Audit Log Forwarder installation artifacts are part of the same deployment package as the one used for protect and policy agent services. Follow the steps below to ensure the right artifacts are available for log forwarder installation.

Verify that the Protegrity deployment package is available on your local system, if not, you can download it from the Protegrity portal.
Note
If you maintain multiple Protegrity Cloud Protectors, make sure that the deployment package downloaded for Audit Log Forwarder is the same as the one used for Protect service installation.
Extract the pty_log_forwarder_cf.json cloud formation file from the deployment package.
Check the S3 deployment bucket identified in section Create S3 bucket for Installing Artifacts. Make sure that all Protegrity deployment zip files are uploaded to the S3 bucket.

Install through CloudFormation

The following steps describe the deployment of the Audit Log Forwarder AWS cloud components.

Access CloudFormation and select the target AWS Region in the console.
Click Create Stack and choose With new resources.
Specify the template.
Select Upload a template file.
Upload the Protegrity-provided CloudFormation template called pty_log_forwarder_cf.json and click Next.
Specify the stack details. Enter a stack name.
Note
The stack name will be appended to all the services created by the template.
Enter the required parameters. All the values were generated in the pre-configuration steps.

Parameter	Description	Default Value	Required
LogForwarderSubnets	Subnets where the Log Forwarder will be hosted.
LogForwarderSecurityGroups	Security Groups, which allow communication between the Log Forwarder and ESA.		X
LambdaExecutionRoleArn	The ARN of Lambda role created in the prior step.		X
ArtifactS3Bucket	Name of S3 bucket created in the pre-configuration step.		X
LogDestinationEsaIp	IP or FQDN of the ESA instance or cluster.		X
AuditLogOutput	Audit log processor to target on ESA. Allowed values: audit-store, td-agent	audit-store	X
PtyEsaClientCertificatesSecretId	AWS Secrets Manager secret id containing client certificates used for authentication with ESA Audit Store. It is expected that the public key will be stored in a field public_key and the private key in a field named private_key.
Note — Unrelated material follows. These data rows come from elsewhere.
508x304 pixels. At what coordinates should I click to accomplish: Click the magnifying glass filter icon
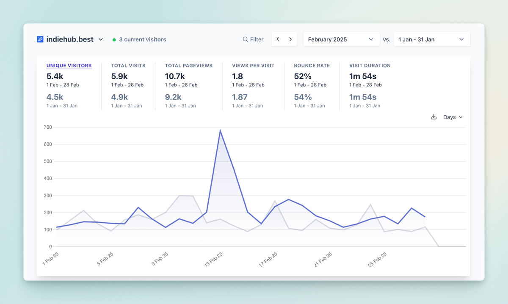(x=246, y=39)
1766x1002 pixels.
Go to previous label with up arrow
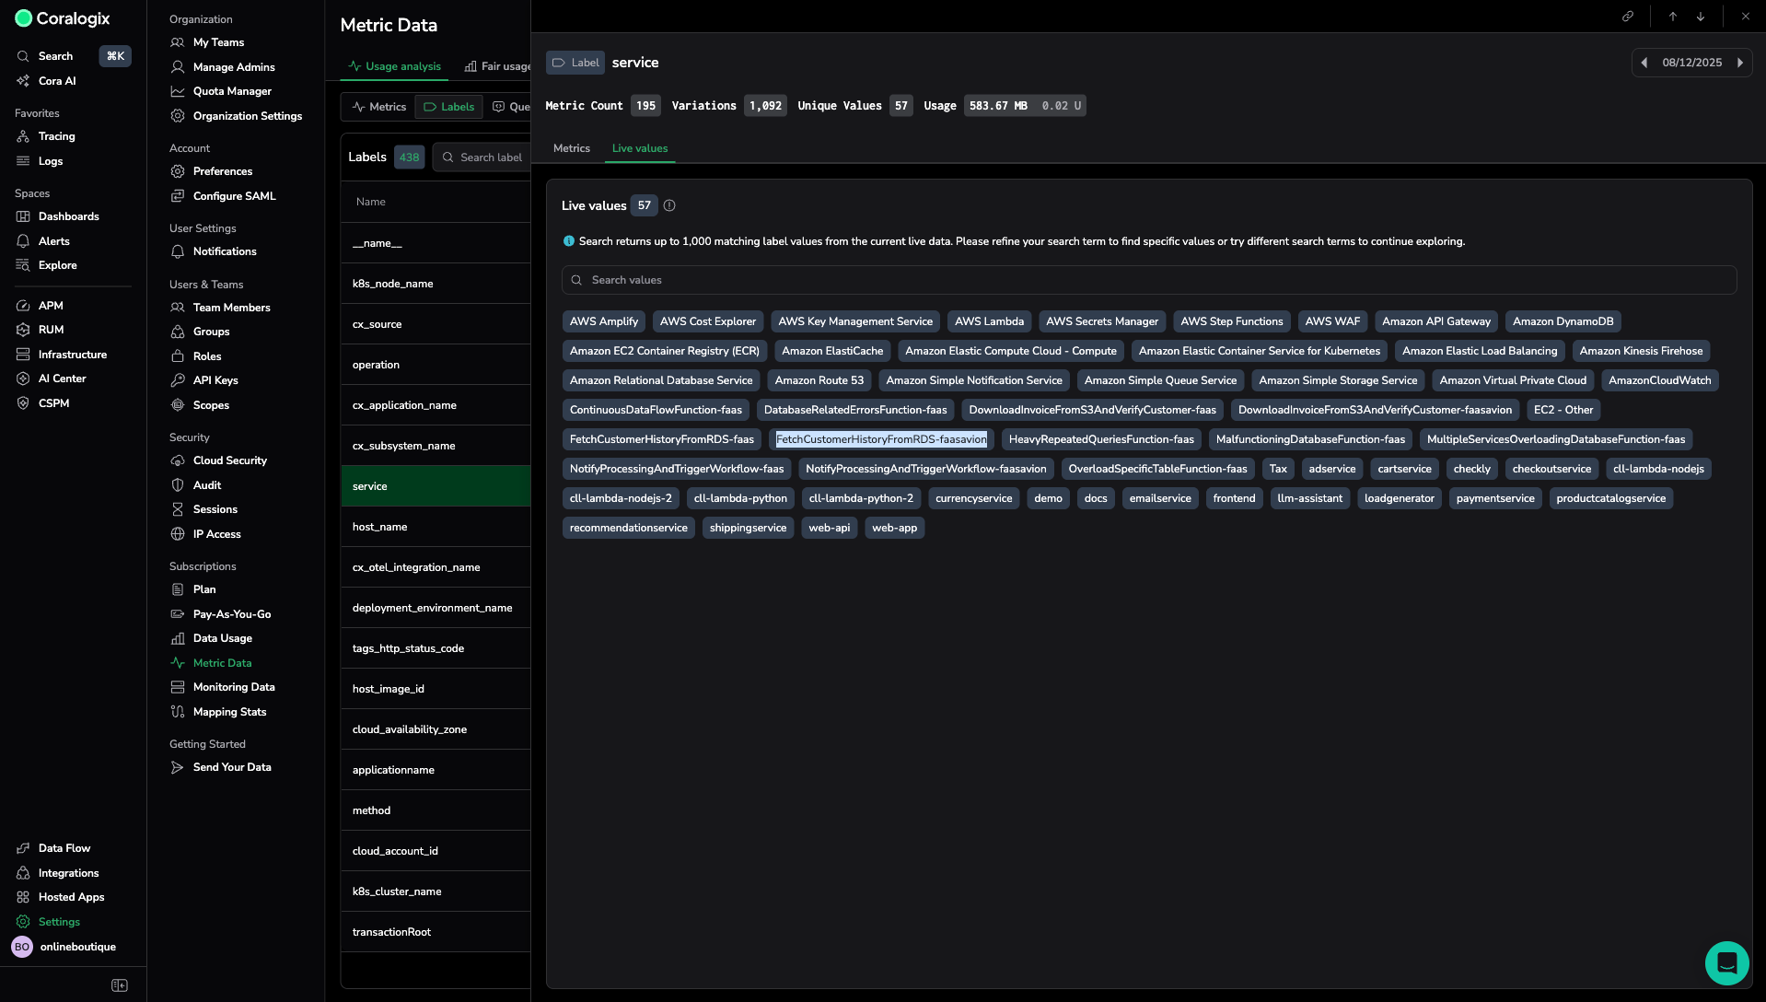pos(1673,17)
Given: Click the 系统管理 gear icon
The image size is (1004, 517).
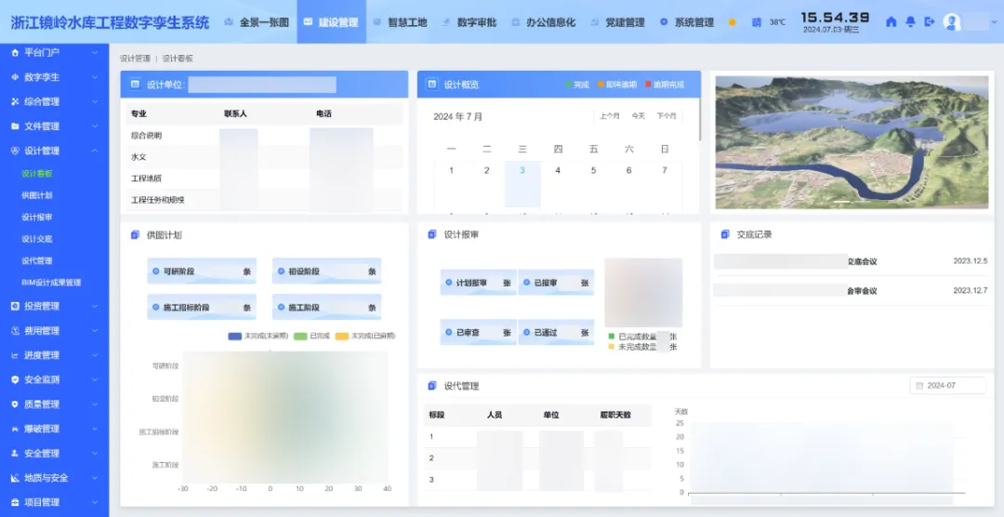Looking at the screenshot, I should 664,22.
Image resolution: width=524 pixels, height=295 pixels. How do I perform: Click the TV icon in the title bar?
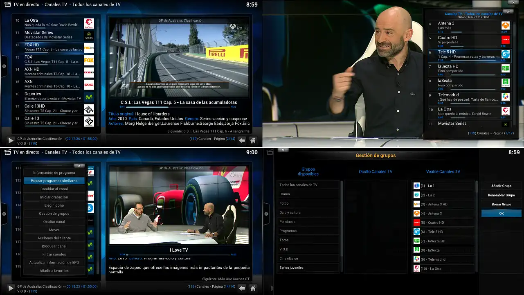click(x=7, y=4)
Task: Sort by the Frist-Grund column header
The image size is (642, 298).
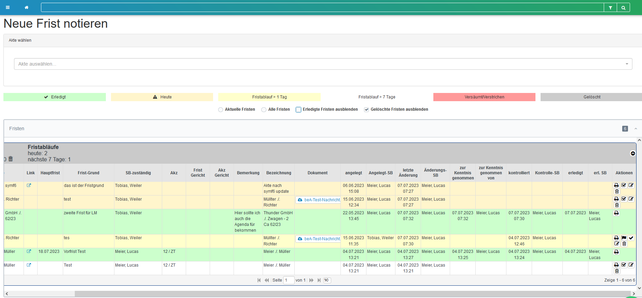Action: tap(88, 173)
This parameter is optional. If not provided, Log Forwarder will connect to ESA without client certificate authentication.
EsaTlsDisableCertVerify	Disable certificate verification when connecting to ESA if set to 1. This is only for dev purposes, do not disable in production environment.	0	X
PtyEsaCaServerCert	ESA self-signed CA certificate used by log forwarder Lambda to ensure ESA is the trusted server. Recorded in step Certificates on ESA In case ESA is configured with publicly signed certificates, the PtyEsaCaServerCert configuration will be ignored.
EsaConnectTimeout	Time in seconds to wait for the ESA response. Minimum value: 1.	5	X
EsaVirtualHost	ESA virtual hostname. This configuration is optional and it can be used when proxy server is present and supports TLS SNI extension.
KinesisLogStreamRetentionPeriodHours	The number of hours for the log records to be stored in Kinesis Stream in case log destination server is not available. Minimum value: 24. See Log Forwarder Performance section for more details.	24	X
KinesisLogStreamShardCount	The number of shards that the Kinesis log stream uses. For greater provisioned throughput, increase the number of shards. Minimum value: 1. See Log Forwarder Performance section for more details.	10	X
MinLogLevel	Minimum log level for protect function. Allowed Values: off, severe, warning, info, config, all	severe	X

Click Next with defaults to complete CloudFormation.
After CloudFormation is completed, select the Outputstab in the stack.
Record the following values
KinesisLogStreamArn: ________________________________

Add Kinesis Put Record permission to the Protect Function IAM Role

Login to the AWS account that hosts the Protect Lambda Function.
Search for Protect Lambda Function IAM Execution Role Name created in Create Protect Lambda IAM role.
Under Permissions policies, select Add Permissions > Create inline policy.
In Specify permissions view, switch to JSON.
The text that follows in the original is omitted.